Ce vaste contenu pointe également vers une seconde fonction. Ni pure activité physique, matérielle et technique, ni pure abstraction du pouvoir patronal qui s’exerce sur les travailleurs subordonnés, l’organisation du travail semble devoir désigner un entre-deux, c’est-à-dire l’ensemble des voies par lesquels le pouvoir patronal s’exerce dans l’entreprise et ses effets sur l’activité de travail, entendue comme le rapport entre les travailleurs et les moyens matériels de leur travail. Le concept d’organisation du travail doit ainsi constituer un niveau de conceptualisation des rapports entre activité de travail et pouvoir de l’employeur permettant de concilier la généralité des conditions juridiques du travail subordonné et l’absolue singularité de l’activité productive d’un travailleur déterminé.
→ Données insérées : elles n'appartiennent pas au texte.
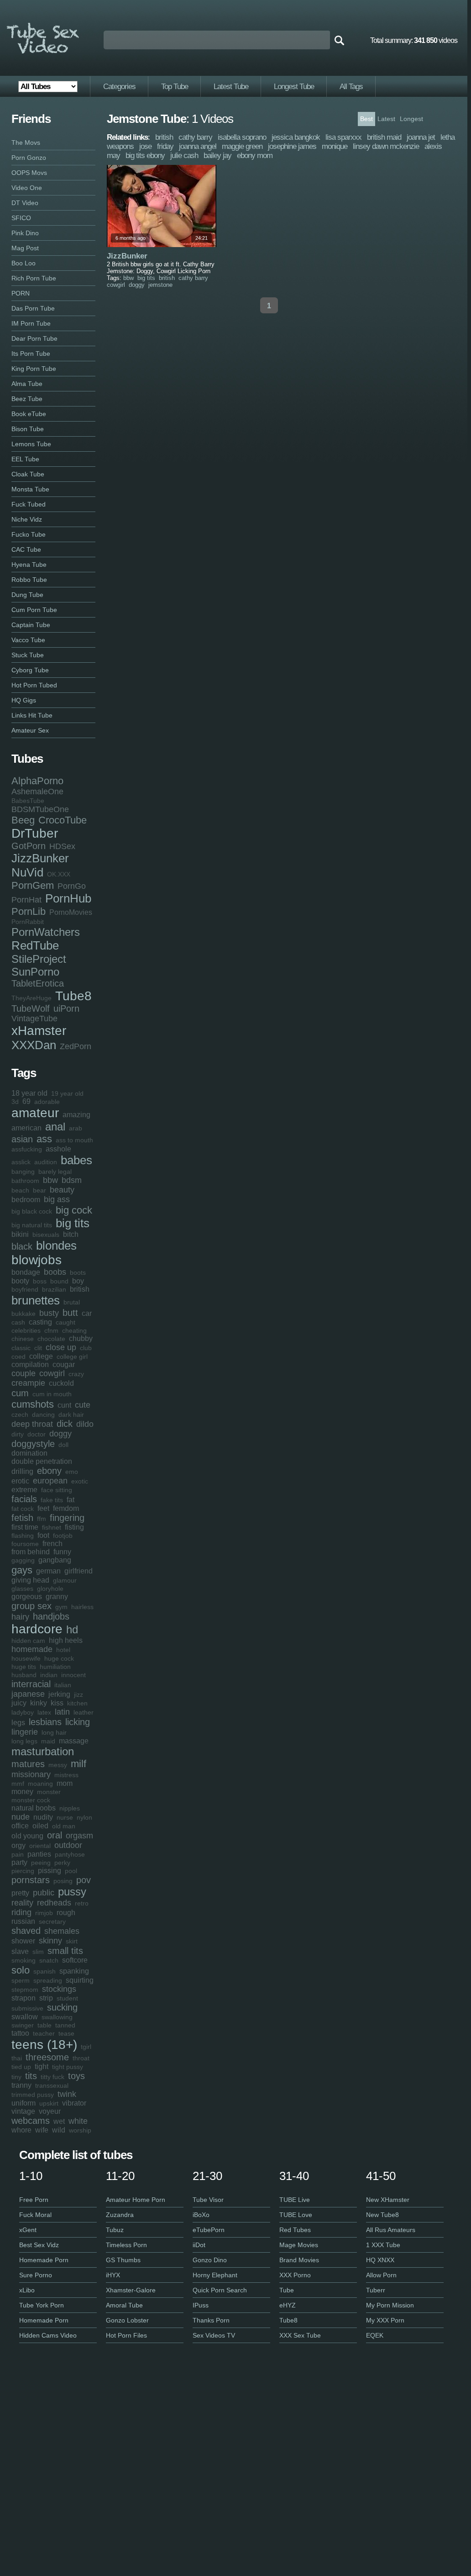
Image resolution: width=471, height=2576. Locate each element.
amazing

Ces deux fonctions peuvent être résumées ainsi : l’organisation du travail doit permettre de saisir le travail à la fois comme un fait technique, une activité productive, et comme un fait social, une activité productive inscrite dans un réseau de rapports de pouvoir.
Définition
Certaines disciplines ayant pris le travail pour objet, ont pu faire face dans leur champ à des problématisations similaires et offrent ainsi quelques pistes pour définir l’organisation du travail. L’anthropologie des techniques et la sociologie du travail d’inspiration marxiste ont mis en lumière la nécessité de dégager un niveau d’analyse intermédiaire entre le niveau micro de l’activité technique – le procès de travail – et le niveau macro des rapports sociaux de production dans une société – le mode de production Ce niveau intermédiaire, le procès de production, désigne l’articulation des moyens humains et matériels de production selon des rapports sociaux déterminés au sein d’une unité de production, d’une entreprise ou d’un secteur d’activité (TERRAY, 1969 ; BONTE, 1985 ; NAVILLE, 1970).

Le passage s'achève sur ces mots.